◆ EXERCISE
Find the lines of data that contain the string "Locate", then list them.

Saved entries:
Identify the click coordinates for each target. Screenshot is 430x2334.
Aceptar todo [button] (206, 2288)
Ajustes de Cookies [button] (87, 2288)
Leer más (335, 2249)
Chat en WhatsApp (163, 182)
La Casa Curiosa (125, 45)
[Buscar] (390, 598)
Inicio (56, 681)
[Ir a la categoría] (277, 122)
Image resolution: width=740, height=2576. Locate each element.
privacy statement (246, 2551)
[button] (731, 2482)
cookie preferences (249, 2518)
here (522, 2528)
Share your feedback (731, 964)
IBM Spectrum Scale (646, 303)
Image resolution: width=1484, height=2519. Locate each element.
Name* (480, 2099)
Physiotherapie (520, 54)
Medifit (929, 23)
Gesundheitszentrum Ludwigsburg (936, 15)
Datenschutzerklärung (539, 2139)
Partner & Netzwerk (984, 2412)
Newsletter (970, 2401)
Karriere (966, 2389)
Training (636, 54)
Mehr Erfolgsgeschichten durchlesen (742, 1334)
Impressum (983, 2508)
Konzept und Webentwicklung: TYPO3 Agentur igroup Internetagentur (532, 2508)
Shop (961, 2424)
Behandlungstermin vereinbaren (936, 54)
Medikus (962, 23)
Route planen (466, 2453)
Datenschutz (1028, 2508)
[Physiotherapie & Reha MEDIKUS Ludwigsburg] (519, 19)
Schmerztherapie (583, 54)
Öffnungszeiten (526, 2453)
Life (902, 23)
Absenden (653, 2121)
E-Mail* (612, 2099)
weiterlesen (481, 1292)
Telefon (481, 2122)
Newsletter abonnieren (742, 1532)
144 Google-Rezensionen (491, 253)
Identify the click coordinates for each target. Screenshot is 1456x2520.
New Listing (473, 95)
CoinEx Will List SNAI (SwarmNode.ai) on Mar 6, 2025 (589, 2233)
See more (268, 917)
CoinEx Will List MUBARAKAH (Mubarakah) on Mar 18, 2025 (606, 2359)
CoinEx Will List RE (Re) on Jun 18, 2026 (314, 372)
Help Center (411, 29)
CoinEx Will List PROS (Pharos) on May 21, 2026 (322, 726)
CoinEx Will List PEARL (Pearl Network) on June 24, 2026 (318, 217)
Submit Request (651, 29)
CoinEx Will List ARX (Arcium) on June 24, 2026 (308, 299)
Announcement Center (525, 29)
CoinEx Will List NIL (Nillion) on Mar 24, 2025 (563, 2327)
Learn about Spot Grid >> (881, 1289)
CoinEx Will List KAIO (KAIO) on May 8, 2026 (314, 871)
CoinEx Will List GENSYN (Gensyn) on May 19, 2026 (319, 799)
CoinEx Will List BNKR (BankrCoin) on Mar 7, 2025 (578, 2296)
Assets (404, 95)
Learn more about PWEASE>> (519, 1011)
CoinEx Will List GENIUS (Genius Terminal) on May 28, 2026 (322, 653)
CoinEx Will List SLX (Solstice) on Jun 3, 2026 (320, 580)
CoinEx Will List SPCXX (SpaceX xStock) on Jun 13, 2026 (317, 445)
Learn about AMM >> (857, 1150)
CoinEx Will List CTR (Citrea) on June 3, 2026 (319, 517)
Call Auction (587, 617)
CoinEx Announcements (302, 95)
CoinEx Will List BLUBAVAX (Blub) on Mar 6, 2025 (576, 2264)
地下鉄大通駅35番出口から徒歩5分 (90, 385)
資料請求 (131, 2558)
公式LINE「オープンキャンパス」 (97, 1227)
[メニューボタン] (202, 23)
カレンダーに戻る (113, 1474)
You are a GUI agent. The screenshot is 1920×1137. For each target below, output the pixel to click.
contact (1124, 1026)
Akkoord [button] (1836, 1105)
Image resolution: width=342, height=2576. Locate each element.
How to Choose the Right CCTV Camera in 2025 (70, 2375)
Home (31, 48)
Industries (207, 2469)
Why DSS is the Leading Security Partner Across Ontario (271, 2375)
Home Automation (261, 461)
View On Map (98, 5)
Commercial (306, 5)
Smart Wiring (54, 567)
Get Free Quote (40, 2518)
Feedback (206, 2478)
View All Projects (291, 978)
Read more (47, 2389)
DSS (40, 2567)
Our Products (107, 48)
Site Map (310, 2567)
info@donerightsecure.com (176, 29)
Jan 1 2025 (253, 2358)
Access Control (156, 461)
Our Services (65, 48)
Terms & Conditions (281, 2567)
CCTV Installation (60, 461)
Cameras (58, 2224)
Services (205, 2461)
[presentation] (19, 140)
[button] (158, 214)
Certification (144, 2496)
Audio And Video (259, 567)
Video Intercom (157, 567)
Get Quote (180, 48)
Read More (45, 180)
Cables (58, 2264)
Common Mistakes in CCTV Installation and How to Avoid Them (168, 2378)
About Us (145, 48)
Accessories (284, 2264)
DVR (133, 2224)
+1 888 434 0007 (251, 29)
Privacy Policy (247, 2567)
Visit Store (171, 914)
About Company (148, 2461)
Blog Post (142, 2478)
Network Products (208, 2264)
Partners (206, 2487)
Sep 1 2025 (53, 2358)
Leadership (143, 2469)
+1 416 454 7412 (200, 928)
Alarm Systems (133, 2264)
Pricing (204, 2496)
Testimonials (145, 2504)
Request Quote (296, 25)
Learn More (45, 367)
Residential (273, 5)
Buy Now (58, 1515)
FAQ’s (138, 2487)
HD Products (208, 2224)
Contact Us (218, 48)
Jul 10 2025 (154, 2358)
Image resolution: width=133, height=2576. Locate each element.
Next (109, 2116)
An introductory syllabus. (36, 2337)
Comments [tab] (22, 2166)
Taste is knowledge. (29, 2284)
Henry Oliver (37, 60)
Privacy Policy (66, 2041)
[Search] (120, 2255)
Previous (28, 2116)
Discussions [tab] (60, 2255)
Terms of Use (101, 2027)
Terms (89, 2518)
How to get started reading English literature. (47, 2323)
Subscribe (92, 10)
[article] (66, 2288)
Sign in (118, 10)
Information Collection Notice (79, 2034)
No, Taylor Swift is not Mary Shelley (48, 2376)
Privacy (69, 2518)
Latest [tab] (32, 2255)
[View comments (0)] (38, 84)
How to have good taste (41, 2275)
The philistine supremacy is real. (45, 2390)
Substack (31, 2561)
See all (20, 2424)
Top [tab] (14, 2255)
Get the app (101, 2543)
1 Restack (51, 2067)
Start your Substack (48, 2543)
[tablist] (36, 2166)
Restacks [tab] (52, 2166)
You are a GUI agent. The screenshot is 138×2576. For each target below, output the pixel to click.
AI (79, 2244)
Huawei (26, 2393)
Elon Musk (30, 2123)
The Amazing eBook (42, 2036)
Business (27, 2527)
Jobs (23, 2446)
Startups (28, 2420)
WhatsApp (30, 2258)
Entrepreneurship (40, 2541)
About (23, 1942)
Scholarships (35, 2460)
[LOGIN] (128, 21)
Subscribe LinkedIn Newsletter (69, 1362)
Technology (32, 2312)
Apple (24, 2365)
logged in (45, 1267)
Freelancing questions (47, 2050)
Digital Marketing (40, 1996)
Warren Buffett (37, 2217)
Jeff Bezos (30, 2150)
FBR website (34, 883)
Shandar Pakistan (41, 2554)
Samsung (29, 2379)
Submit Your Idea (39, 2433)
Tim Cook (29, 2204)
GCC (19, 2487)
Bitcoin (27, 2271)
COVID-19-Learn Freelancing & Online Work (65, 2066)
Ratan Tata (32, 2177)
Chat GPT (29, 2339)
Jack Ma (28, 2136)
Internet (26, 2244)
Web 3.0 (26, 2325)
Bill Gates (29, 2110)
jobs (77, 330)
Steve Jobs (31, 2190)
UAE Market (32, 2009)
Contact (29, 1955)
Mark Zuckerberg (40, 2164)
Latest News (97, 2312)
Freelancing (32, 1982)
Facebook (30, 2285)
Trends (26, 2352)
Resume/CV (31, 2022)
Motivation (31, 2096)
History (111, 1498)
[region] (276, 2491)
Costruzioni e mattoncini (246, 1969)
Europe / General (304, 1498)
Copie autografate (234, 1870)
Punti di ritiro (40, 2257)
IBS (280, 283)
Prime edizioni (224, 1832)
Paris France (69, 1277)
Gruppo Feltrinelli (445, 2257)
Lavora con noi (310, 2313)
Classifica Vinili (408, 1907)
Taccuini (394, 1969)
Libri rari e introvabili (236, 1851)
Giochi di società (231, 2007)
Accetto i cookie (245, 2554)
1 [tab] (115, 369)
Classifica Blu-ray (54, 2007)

◆ PROBLEM SOLUTION
Image resolution: width=740, height=2576. Locate each element.
Image resolution: width=1484, height=2519. Locate each element.
Image resolution: width=342, height=2576. Locate each element.
Image resolution: width=133, height=2576. Locate each element.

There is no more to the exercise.